> **WORK INSTRUCTIONS**
Nothing but the lines from the top of the records through the line with "Given: Click Select" should be returned, exactly, and without pictures.
(DATASET ENTRIES begins)
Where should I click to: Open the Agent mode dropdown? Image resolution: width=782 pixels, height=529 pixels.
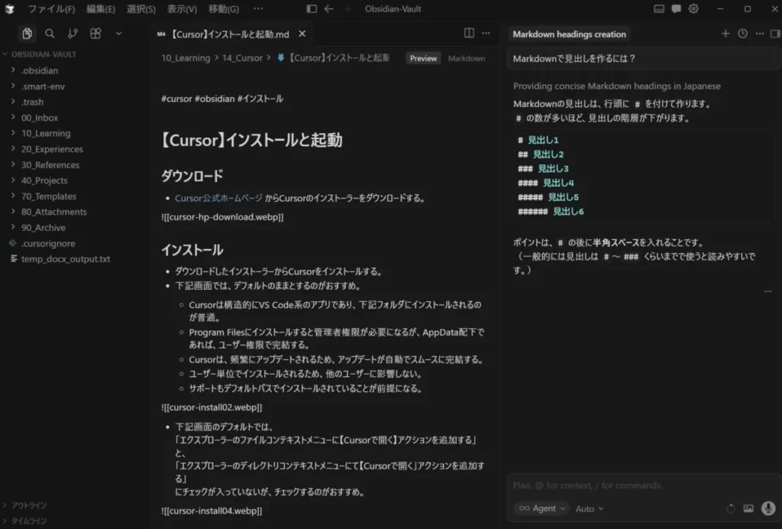point(541,508)
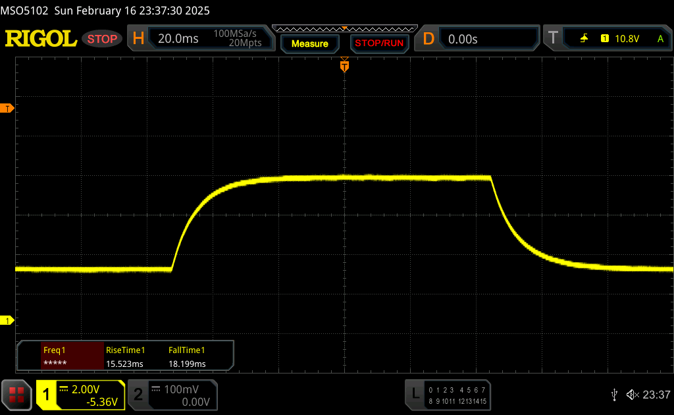Open the 10.8V trigger level setting
Image resolution: width=674 pixels, height=415 pixels.
pos(627,39)
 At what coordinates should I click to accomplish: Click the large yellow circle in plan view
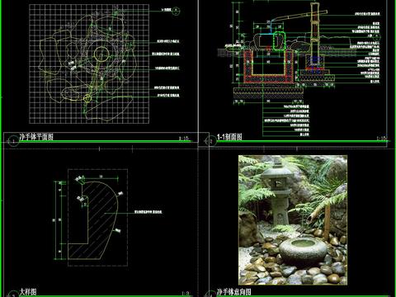(101, 54)
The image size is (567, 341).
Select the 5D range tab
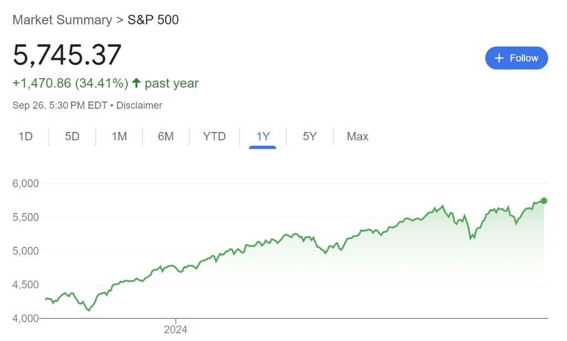73,136
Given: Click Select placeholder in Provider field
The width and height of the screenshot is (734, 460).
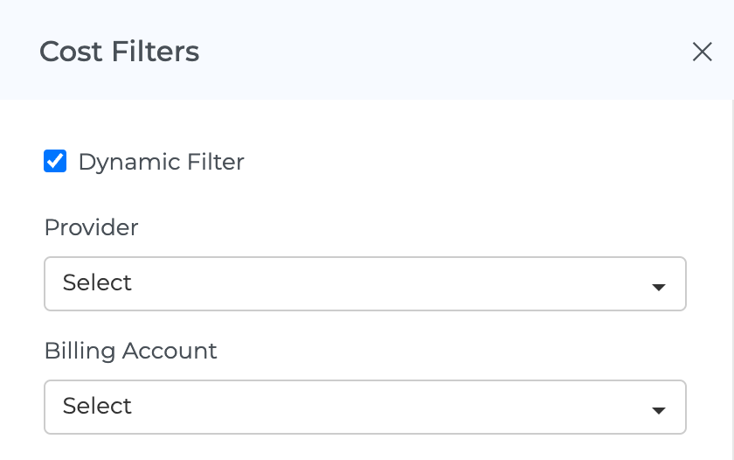Looking at the screenshot, I should click(97, 282).
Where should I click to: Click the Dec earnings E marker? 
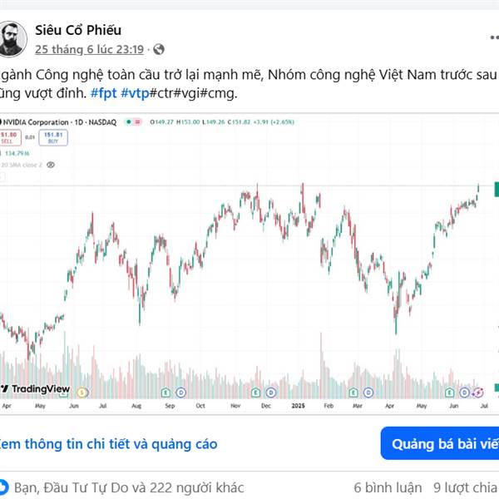[255, 393]
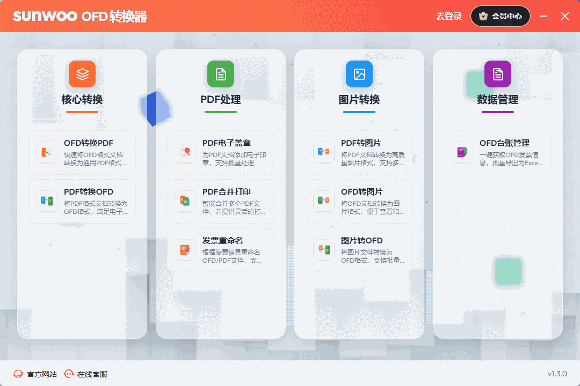This screenshot has height=386, width=580.
Task: Open the OFD台账管理 ledger icon
Action: click(x=462, y=153)
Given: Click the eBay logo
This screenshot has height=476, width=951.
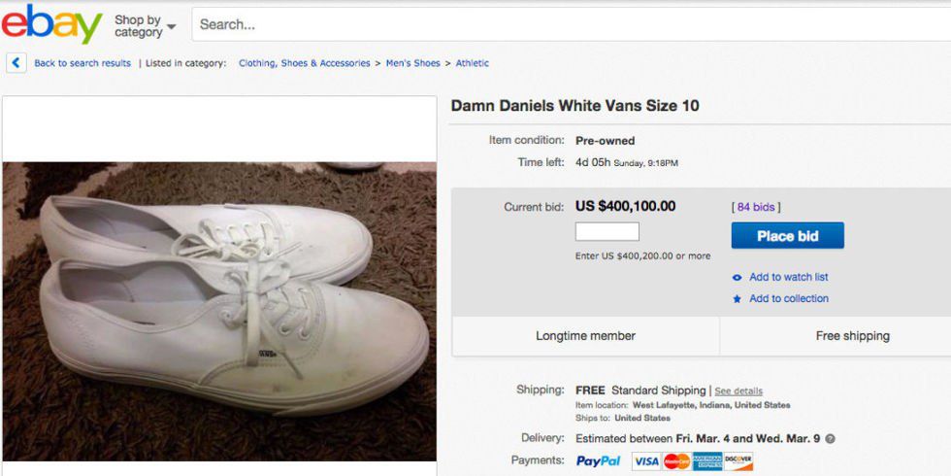Looking at the screenshot, I should click(x=51, y=24).
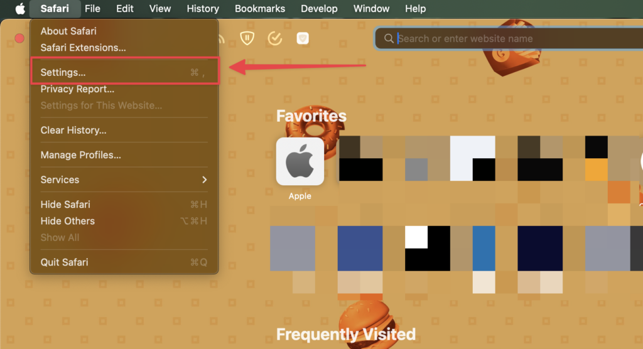Viewport: 643px width, 349px height.
Task: Click the search magnifier icon in address bar
Action: pyautogui.click(x=389, y=38)
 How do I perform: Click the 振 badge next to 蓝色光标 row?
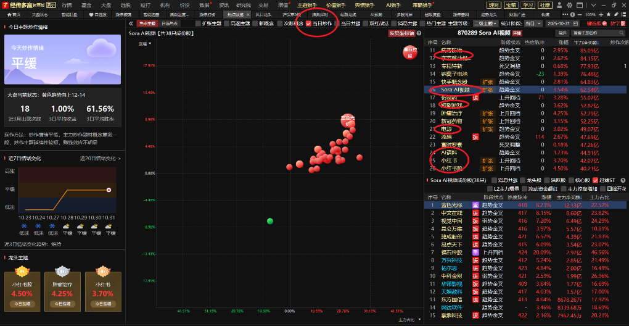(475, 204)
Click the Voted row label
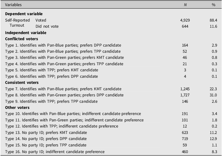Screen dimensions: 222x156 coord(41,20)
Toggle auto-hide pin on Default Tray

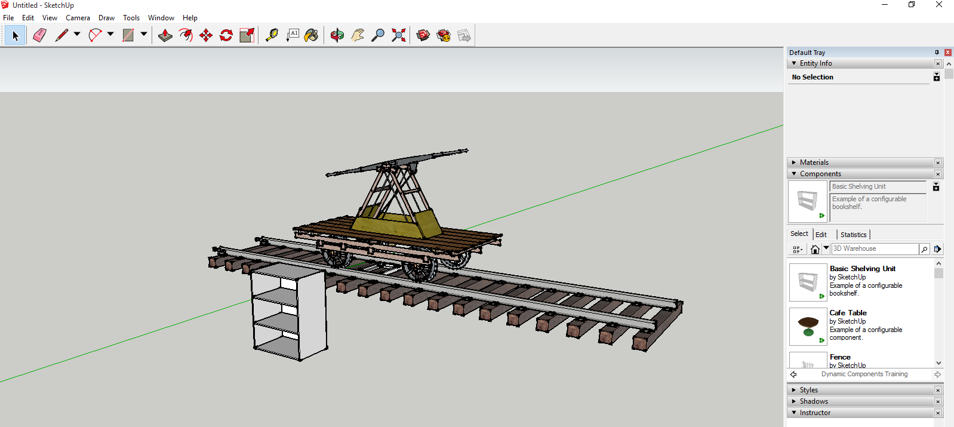click(937, 53)
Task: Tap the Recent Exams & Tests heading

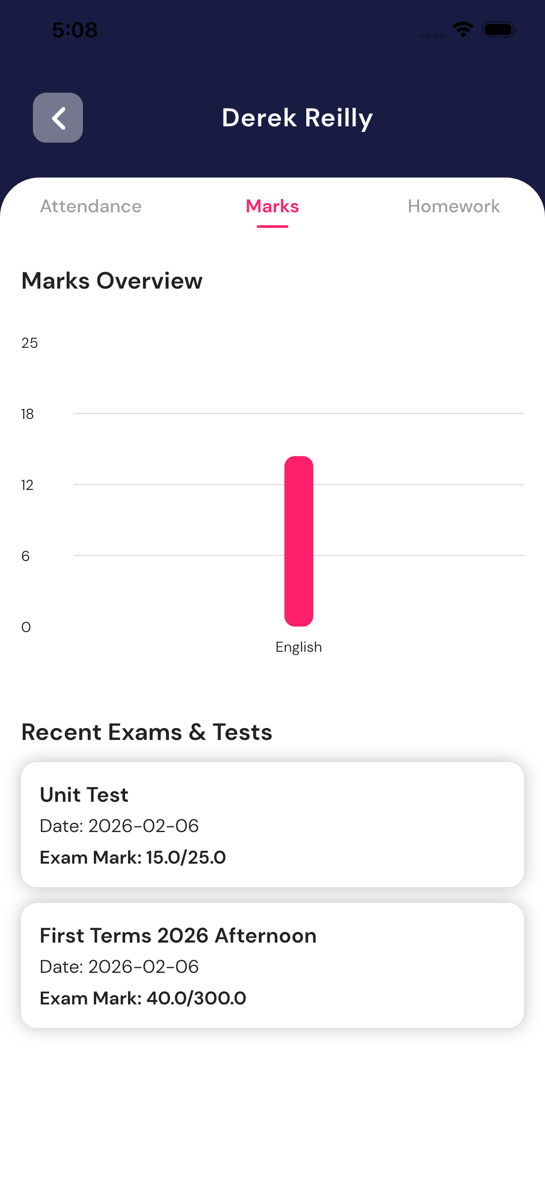Action: 147,732
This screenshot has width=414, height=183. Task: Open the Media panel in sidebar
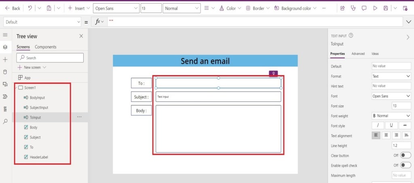coord(5,84)
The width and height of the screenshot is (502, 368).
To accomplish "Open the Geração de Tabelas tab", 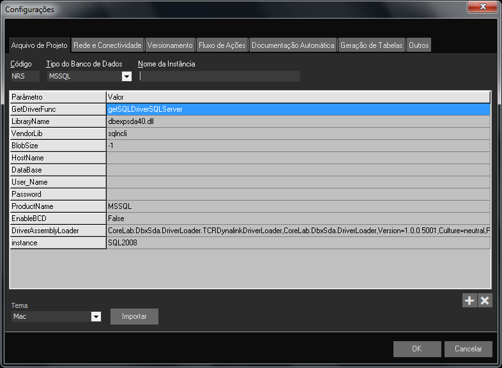I will coord(372,45).
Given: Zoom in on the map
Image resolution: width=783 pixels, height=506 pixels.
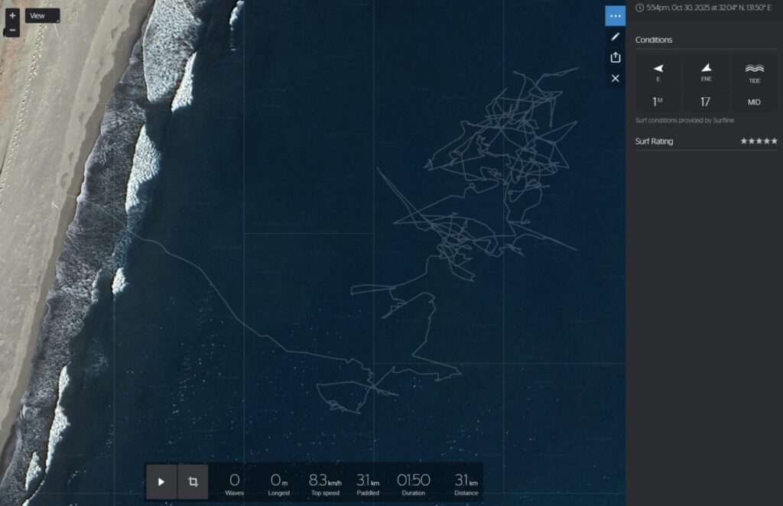Looking at the screenshot, I should click(12, 15).
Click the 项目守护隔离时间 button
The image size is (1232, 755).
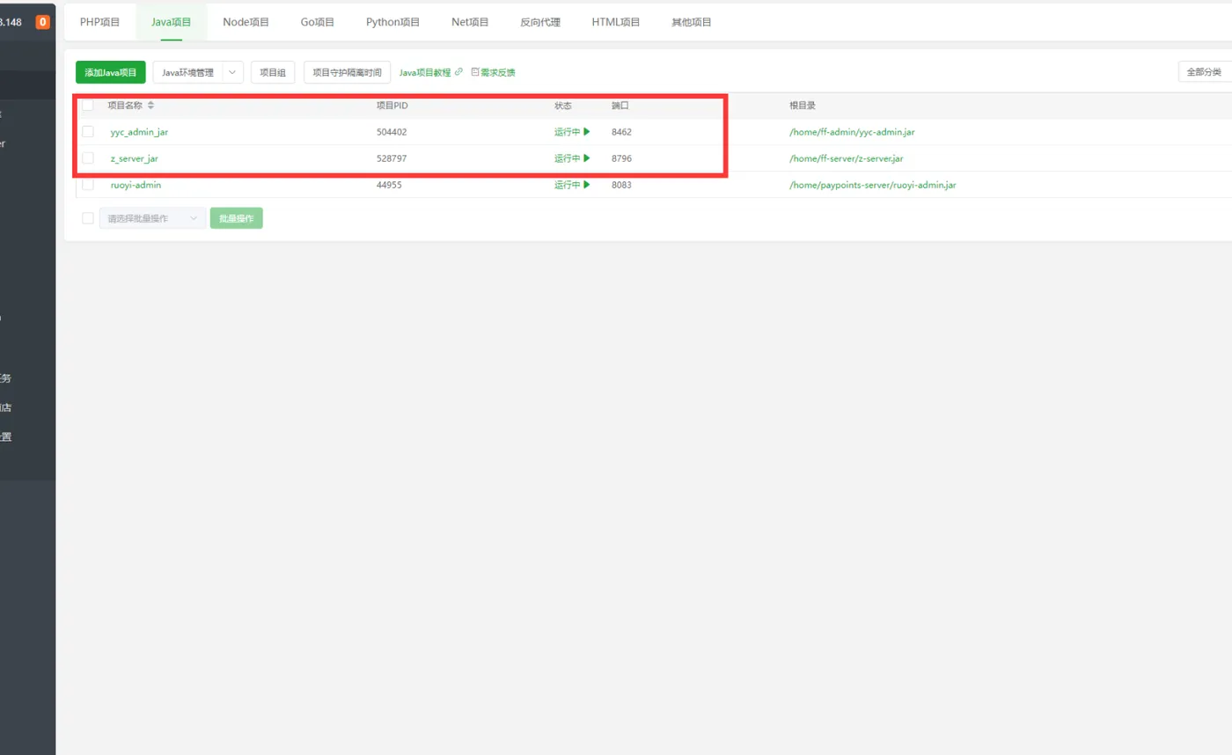pyautogui.click(x=347, y=72)
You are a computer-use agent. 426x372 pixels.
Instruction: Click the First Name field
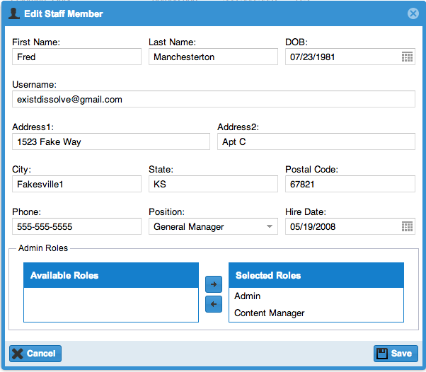(x=76, y=57)
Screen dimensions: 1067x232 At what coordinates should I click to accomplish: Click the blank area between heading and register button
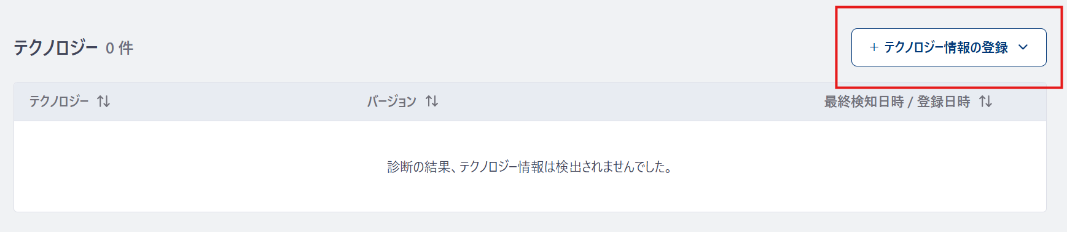(x=491, y=47)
(DATASET ENTRIES ends)
> **RESPONSE BOX**
Where should I click to: Open the Agent mode dropdown? Image resolution: width=782 pixels, height=529 pixels.
point(541,508)
Open the 10.8V trigger level setting
Image resolution: width=674 pixels, height=415 pixels.
pos(627,39)
 At what coordinates should I click to accomplish: Click the large yellow circle in plan view
(101, 54)
The image size is (567, 341).
Select the 5D range tab
73,136
Given: Click Select placeholder in Provider field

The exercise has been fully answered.